- TASK -
Exactly reproduce the lines from the one holding "Task: Open Mixalis" through the end of the records, including both boundary lines but no pictures.

Records from a data source
------

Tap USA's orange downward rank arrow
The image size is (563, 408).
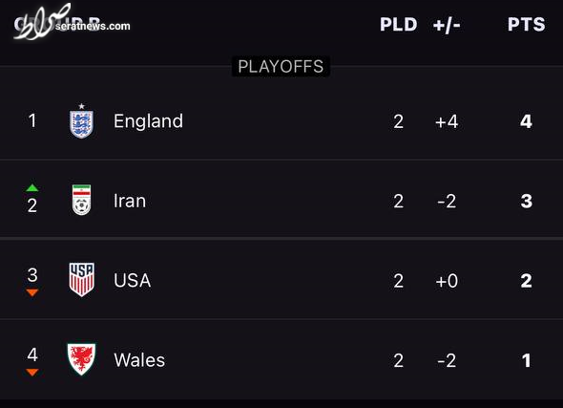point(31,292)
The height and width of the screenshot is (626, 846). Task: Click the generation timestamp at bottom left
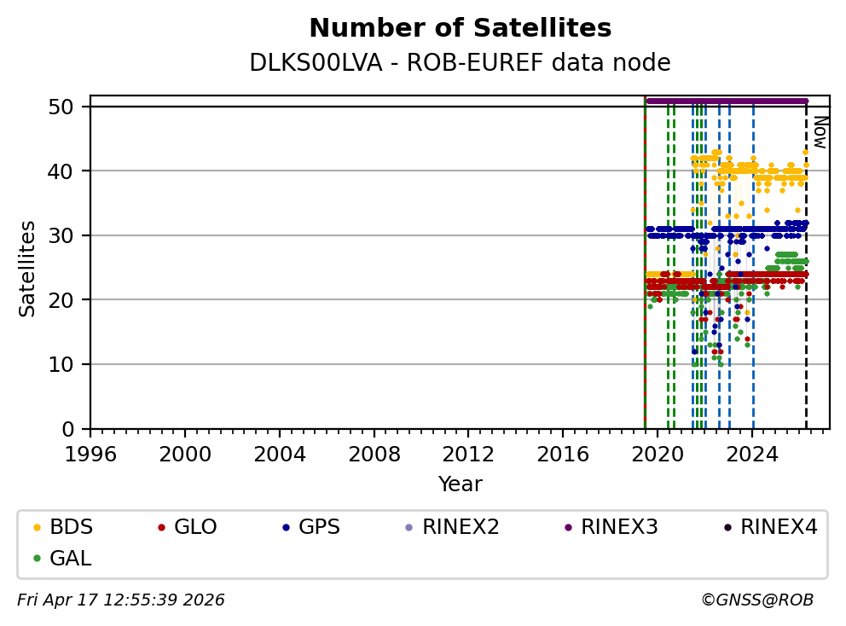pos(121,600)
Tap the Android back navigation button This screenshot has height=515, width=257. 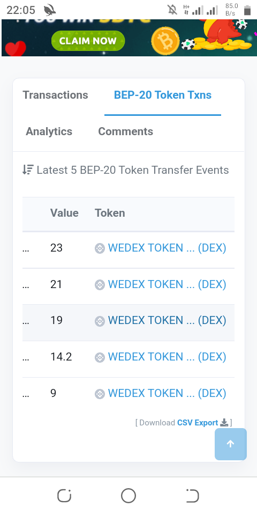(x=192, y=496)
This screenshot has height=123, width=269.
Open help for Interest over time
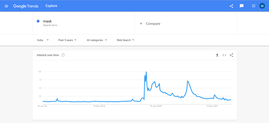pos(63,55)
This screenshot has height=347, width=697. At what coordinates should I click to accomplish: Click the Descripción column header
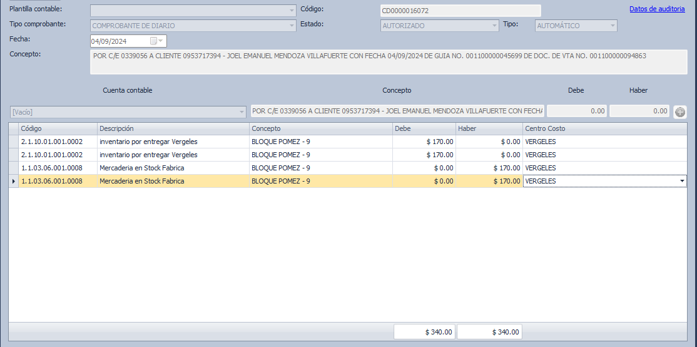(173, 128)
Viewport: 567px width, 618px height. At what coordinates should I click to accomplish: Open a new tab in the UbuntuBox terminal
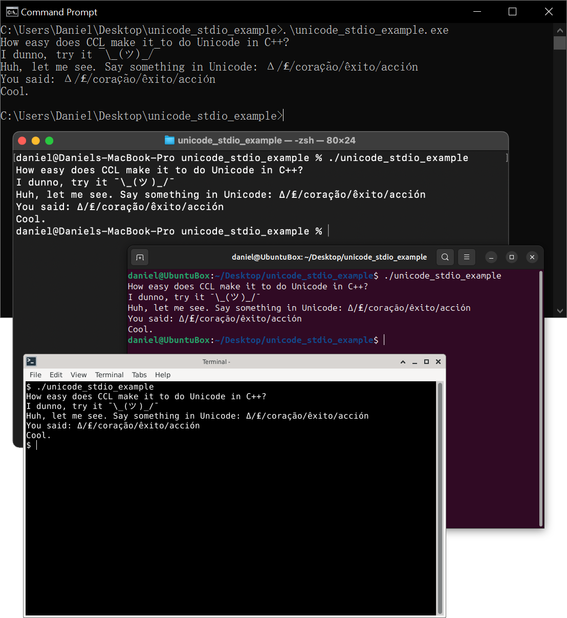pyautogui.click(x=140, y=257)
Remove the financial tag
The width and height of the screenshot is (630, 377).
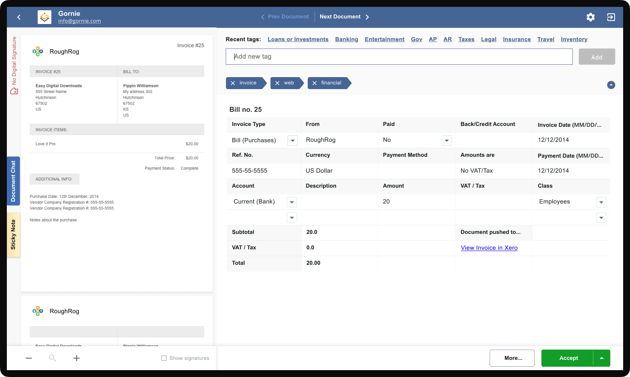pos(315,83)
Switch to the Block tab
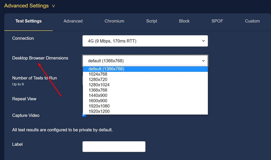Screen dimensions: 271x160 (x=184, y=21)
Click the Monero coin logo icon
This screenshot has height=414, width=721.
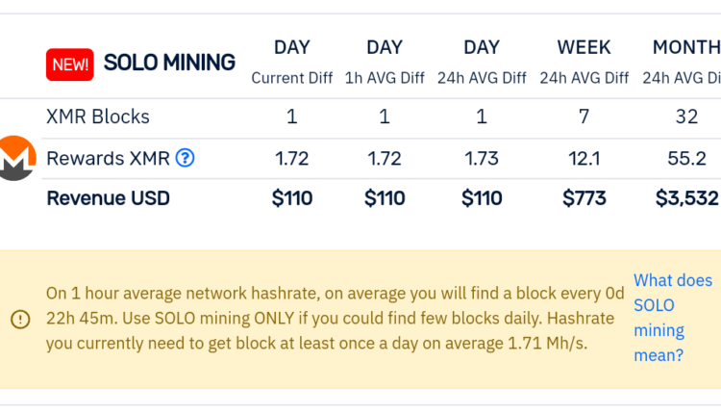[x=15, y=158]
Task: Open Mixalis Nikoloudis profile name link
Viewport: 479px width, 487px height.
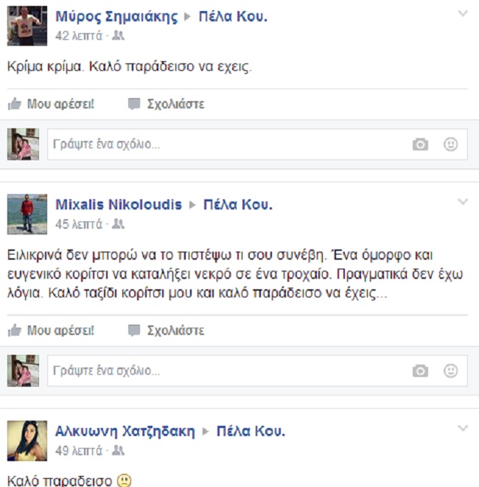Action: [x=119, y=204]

------

- ANSWER FOR THE TASK -
Task: Open Mixalis Nikoloudis profile name link
Viewport: 479px width, 487px height.
Action: [x=119, y=204]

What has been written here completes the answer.